## Problem details
Please copy, exactly as they appear below, the lines from the one containing "F-Tuba im Test: Melton" through the one containing "Impressum (124, 1985)".

## Records shown
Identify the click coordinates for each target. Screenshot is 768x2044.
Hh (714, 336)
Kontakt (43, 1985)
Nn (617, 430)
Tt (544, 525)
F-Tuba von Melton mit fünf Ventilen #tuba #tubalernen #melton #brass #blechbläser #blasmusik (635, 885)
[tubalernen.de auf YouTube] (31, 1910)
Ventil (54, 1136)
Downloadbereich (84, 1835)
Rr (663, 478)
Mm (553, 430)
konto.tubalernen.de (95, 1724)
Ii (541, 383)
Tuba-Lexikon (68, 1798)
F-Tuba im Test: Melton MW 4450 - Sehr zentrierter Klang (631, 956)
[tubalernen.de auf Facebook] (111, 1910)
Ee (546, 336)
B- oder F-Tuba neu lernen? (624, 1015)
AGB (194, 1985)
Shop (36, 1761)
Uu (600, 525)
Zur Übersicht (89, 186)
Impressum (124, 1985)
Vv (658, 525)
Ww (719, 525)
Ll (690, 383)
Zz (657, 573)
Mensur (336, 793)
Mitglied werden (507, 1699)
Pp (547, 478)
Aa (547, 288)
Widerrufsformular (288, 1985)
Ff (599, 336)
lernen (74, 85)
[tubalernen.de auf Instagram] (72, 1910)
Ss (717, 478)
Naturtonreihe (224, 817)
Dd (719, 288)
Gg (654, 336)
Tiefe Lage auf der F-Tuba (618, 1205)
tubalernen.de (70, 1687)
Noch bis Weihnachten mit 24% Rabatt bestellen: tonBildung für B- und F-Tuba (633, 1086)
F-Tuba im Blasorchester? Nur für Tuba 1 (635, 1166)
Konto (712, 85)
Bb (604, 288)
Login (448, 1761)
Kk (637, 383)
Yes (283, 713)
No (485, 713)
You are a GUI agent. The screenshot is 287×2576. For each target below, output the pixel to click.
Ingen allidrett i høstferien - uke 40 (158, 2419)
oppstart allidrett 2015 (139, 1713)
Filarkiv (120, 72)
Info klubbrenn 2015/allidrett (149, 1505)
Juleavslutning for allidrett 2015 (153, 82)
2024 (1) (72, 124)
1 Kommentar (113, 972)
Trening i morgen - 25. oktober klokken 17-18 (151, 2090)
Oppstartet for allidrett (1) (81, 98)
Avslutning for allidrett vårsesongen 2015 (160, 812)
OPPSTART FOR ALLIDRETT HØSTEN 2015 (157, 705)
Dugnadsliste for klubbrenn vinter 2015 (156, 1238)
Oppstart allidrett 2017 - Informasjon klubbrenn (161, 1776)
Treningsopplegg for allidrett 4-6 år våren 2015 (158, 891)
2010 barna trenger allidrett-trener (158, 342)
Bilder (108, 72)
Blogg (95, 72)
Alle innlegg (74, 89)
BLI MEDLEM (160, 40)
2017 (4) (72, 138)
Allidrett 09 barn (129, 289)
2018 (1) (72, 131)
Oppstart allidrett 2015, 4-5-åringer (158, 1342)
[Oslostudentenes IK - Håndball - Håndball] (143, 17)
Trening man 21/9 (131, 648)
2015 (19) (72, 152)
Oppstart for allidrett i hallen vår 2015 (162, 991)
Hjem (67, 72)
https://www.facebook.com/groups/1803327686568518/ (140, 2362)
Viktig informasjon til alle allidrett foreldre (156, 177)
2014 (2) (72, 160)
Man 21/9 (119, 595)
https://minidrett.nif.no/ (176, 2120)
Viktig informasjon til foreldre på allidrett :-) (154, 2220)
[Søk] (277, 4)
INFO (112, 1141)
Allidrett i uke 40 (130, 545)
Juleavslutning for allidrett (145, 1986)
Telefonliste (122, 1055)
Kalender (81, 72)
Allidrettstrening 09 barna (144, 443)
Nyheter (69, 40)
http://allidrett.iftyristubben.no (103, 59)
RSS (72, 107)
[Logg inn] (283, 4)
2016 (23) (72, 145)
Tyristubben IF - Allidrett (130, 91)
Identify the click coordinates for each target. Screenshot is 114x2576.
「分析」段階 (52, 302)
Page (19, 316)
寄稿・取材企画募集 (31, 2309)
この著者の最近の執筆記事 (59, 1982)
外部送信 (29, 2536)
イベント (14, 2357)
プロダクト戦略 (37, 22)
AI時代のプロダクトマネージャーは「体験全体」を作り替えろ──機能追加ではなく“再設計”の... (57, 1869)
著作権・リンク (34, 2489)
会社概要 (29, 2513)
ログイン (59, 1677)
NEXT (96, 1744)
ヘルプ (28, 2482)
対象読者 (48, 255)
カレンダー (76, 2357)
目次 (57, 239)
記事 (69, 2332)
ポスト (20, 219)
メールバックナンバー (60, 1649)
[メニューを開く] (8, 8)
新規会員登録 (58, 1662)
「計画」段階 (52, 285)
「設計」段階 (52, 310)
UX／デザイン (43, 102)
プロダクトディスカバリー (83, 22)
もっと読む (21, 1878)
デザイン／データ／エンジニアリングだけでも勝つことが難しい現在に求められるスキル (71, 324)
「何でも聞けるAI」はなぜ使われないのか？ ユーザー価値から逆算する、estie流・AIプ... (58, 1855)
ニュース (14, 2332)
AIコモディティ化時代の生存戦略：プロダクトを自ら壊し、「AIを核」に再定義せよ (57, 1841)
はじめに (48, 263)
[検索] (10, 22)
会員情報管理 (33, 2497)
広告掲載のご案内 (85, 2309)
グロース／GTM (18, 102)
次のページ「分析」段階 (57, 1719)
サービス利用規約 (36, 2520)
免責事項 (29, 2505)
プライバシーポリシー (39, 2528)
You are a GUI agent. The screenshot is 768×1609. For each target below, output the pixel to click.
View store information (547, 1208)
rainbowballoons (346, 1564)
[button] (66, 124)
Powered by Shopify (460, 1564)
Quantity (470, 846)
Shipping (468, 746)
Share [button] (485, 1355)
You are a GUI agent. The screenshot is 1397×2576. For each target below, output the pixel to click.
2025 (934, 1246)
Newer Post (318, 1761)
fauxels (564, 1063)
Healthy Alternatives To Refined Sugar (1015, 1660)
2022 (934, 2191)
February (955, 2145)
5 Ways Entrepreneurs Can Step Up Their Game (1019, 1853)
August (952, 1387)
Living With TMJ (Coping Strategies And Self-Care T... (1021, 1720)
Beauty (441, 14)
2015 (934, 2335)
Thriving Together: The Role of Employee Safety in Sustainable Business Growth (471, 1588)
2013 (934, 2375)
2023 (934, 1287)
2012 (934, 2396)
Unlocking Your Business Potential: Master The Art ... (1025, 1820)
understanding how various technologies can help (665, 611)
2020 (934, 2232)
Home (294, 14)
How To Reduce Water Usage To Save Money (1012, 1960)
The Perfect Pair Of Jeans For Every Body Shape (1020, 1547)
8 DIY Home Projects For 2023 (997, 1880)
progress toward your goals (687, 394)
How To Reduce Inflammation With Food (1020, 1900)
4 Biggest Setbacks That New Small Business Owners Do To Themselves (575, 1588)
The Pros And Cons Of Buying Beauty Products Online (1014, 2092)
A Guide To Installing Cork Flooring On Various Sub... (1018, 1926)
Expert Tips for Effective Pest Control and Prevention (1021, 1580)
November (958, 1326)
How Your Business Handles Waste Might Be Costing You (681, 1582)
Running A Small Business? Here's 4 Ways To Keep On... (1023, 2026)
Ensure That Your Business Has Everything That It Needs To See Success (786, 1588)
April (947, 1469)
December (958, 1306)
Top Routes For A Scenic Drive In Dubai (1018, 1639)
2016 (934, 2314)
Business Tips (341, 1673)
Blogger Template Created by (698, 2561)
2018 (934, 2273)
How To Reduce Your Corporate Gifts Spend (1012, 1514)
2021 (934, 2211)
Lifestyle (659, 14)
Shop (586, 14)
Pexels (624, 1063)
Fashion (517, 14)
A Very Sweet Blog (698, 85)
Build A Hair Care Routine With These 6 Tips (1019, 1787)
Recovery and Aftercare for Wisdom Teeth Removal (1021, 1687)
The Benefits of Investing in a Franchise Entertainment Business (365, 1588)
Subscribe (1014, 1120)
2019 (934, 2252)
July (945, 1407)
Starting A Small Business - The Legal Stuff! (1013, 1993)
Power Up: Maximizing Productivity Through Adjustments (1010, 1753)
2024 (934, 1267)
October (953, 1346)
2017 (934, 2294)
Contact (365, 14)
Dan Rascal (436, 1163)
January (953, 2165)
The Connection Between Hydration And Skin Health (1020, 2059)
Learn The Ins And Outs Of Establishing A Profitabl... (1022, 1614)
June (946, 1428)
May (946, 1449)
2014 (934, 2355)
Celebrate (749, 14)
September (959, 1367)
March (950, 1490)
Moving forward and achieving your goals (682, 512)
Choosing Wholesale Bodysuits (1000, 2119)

## Your response
F-Tuba im Test: Melton MW 4450 - Sehr zentrierter Klang (631, 956)
[tubalernen.de auf Facebook] (111, 1910)
Ee (546, 336)
B- oder F-Tuba neu lernen? (624, 1015)
AGB (194, 1985)
Shop (36, 1761)
Uu (600, 525)
Zur Übersicht (89, 186)
Impressum (124, 1985)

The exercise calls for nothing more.